If you are easily offended by bad language click away from this blog now.

This is a post I put into the private forum among my guitar buds. I am putting it here for my own memories and future reference.

Not all bad occurences are bad.

When my files got corrupted for my initial tune that sucked. But when I decided to do an instrumental rock track that opened doors that I have needed to break through for a long time. I guess you can say in many ways I have built a style around my limtations. Don't get me wrong...I like jazzy, ambient, new age stuff, but that is just a part of me. Its not all I want to do.

So anyway I am working on this rock tune which will be called Catalyst. I find myself running into the walls that have discouraged me in the past. Before I just went another way out of frustration. Not this time. I am doing this fucking song. It will submit it. It will be just this: a picture of where I am at now. And I guess for the first time or one of the few times, this is alright with me because I am learning. I will learn this process. I will keep experimenting, make new distinctions, make improvements. Where I am in June with the tune will be where I am at in June. That is it.

It will be much farther than I am now. And it will be much farther than I have ever been.

To think I would walk in the MCMP and everything will just change is bullshit. Not that I thought that going in but I guess sometimes I get caught up in the timeline and expectations get all twisted.

No when this MCMP is finished I tell you how I will walk out. Better than I was when I started and more armed with the tools to grow. So will I get a lot of benefit from doing this CD if its not perfect? More than the money could ever buy any other way.

Nina

Sometimes I think God will put people on our minds for a special reason.

Last night before the Reds game between 6:30-7:00 or so...I cant exactly remember, Nina was on my mind very heavy. For whatever reason I felt impressed to look for her. I did not see her so when I got home I jumped on the internet and started googling.

Most who know me well know about a time I spent in drug rehab as a teenager. To express the impression that whole experience left on me can't really be explained in words. There is just too much there and there always will be. Anyway Nina was my foster mother at that time. I did not live at home then. Nina led me to Christ 18 days after I entered rehab January 17, in 1984. I can remember sitting in her kitchen talking and she explained things to me. I can see it clearly in memory.

I kept in touch with Nina after rehab (January 25, 1985) until I started into college. I pretty much lost touch with most people from rehab then.

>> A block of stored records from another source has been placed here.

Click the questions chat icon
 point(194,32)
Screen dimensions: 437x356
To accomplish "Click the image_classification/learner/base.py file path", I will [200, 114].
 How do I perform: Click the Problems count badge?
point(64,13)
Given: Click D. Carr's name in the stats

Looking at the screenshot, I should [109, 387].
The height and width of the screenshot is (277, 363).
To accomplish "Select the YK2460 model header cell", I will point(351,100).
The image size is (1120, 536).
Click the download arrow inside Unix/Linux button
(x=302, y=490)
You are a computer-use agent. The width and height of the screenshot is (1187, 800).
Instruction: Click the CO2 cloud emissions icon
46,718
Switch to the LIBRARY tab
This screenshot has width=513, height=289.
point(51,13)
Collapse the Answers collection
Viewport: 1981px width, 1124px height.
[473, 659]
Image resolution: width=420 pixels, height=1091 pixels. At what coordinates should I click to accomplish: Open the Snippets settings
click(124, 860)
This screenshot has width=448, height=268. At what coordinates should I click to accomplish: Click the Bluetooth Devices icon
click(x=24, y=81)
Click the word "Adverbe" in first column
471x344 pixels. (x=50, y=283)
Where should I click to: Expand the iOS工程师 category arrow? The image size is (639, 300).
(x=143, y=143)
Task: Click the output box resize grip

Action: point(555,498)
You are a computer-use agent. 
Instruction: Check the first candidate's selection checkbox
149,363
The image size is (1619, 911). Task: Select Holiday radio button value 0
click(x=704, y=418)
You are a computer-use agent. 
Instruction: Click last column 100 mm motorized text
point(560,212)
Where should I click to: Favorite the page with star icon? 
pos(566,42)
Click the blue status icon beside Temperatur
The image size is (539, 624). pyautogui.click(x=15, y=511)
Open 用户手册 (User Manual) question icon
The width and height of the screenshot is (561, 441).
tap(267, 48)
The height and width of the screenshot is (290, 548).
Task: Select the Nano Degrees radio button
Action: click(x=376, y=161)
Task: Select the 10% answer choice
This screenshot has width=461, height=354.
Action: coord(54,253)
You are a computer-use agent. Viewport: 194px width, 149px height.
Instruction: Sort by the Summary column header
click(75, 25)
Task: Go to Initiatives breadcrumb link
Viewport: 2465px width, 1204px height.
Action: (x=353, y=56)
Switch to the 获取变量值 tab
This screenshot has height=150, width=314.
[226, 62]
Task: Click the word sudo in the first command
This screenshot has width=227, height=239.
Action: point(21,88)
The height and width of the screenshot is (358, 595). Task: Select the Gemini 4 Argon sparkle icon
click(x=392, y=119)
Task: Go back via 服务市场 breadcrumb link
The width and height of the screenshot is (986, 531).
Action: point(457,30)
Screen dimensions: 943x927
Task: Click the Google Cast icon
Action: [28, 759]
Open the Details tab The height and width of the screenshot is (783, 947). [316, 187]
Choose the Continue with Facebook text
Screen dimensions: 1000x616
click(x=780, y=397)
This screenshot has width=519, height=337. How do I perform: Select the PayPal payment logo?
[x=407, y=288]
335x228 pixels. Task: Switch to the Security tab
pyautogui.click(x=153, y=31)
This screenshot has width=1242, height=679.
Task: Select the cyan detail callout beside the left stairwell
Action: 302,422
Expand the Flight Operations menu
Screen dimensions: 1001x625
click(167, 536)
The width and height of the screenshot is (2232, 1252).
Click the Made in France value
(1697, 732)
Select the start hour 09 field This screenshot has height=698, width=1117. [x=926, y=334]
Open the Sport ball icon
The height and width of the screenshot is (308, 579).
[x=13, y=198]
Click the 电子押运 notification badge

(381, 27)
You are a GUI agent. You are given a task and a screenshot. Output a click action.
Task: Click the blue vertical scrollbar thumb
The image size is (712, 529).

So back to googling.....I did not find Nina but I ran into a web page dedicated to reuniting people from the rehab.....evidently there is someone there that saw my post and is going to try and locate her through his church where she goes. Hopefully they find her. It would be good to catch up. I have a feeling it will be a very good talk. There are some cool things happening these days for me spiritually. Without going into detail lets just say miracles. Pretty cool stuff.